TASK DIRECTIONS - From the records below, find each line with the string "Resources" and copy it.

RECORDS TO PROCESS -
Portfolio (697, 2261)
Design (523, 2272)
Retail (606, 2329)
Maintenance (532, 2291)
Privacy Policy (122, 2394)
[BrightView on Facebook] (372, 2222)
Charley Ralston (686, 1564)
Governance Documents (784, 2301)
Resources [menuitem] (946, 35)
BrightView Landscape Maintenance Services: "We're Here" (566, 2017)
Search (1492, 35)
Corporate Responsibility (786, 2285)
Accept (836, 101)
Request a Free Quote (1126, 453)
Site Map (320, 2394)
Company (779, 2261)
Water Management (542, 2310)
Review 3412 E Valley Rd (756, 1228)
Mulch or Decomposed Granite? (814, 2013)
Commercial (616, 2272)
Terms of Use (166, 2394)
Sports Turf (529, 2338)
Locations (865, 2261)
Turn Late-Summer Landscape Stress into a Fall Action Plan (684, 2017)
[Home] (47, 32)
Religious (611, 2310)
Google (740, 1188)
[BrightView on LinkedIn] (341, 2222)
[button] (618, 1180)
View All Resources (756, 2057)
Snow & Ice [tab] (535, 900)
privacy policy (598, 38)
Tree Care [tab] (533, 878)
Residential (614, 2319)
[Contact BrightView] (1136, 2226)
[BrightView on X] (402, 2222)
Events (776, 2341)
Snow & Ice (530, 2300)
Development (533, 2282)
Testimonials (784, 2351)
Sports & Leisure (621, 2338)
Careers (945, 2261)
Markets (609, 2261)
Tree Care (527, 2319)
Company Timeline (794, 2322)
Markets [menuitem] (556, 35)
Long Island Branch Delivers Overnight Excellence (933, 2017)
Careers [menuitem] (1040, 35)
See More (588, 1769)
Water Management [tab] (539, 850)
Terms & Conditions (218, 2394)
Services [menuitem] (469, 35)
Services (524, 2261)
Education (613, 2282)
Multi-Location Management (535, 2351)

TASK RESPONSE -
Resources [menuitem] (946, 35)
View All Resources (756, 2057)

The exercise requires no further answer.